| Connaissez-vous la « la vergüenza ajena » ? 
Cet espagnol intraduisible (« la honte d’autrui » ne voudrait rien dire) désigne 
le malaise que l’on ressent en face de quelqu’un qui se tient mal.  J’ai subi, me pardonnera-t-on de le dire ? 
la « vergüenza ajena » en lisant ce livre où l'hypertrophie de la 
première personne du singulier se manifeste ingénument. Bien que je sois un lecteur endurant, 
il m'est 
 
tombé des mains à la page 120. Si l'on veut savoir ce qu'il en est 
du climat, mieux vaut lire L'avenir climatique 
et
    Le plein s'il vous plaît.  *     * « Ma vérité sur la planète », annonce 
Allègre 
sur la page de couverture – et pour que l’on sache bien que c’est SA 
vérité, le possessif « Ma » est imprimé en écriture manuscrite.  Le premier chapitre commence par un 
« Je » : « J’aime la Terre », dit-il ; suit le récit de sa vie. Il connaît la 
planète parce qu’il a beaucoup voyagé : dans le Sud marocain il a « dû manger du 
thon en conserve pendant cinq jours » (p. 14) ; il a « dormi dans le cratère 
d’un volcan en éruption » (sic, p. 14) ; il a rencontré des Tibétaines « très 
hardies dans leurs rapports avec les hommes » (p. 18). Bref : Allègre, c'est 
Superman. De telles expériences l’autorisent à être 
aussi péremptoire en ce qui concerne le climat qu’il ne le fut naguère en 
physique à propos de la chute des corps (voir « L'illettrisme de l'aristocratie médiatique ») 

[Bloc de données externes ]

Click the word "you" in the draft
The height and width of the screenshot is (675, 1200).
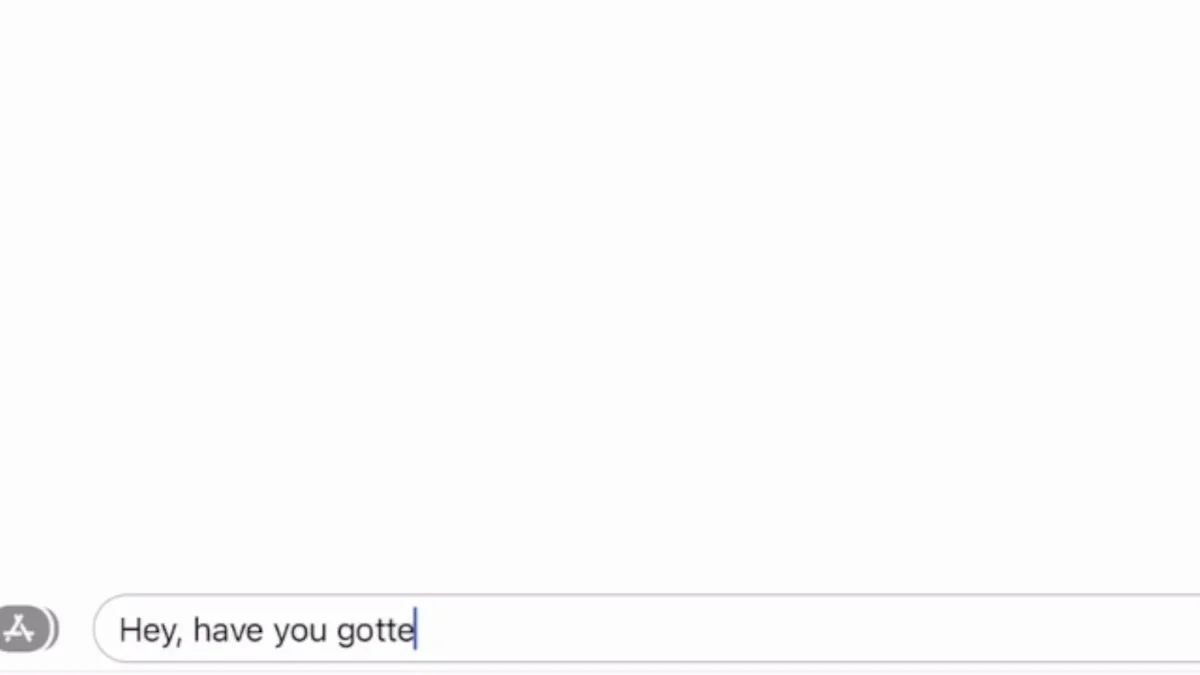[x=300, y=632]
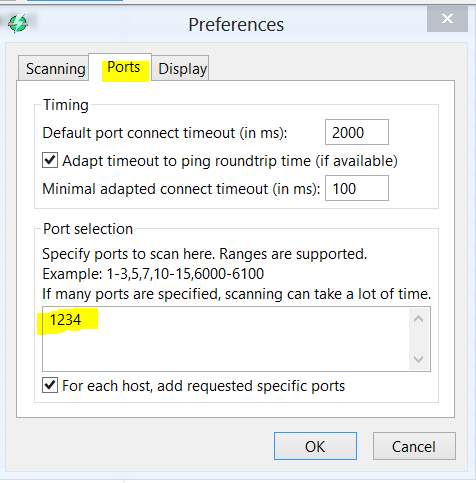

et qu’il ne l’est aujourd’hui encore quand il affirme que « l’exponentielle 
positive n’existe pas dans les phénomènes naturels » (p. 31). Les 
explosions sont donc impossibles : voilà une bonne nouvelle pour ceux qui 
craignent la bombe atomique. Allègre est d’ailleurs aussi vertueux que 
compétent : « Plein de principes éthiques que je croyais inviolables pour des 
scientifiques, je vis des collègues – qui étaient aussi des concurrents – 
utiliser la presse pour s’autopromouvoir, court-circuitant les travaux des 
autres équipes, en particulier européennes, qu’ils laissaient dans l’ombre » (p. 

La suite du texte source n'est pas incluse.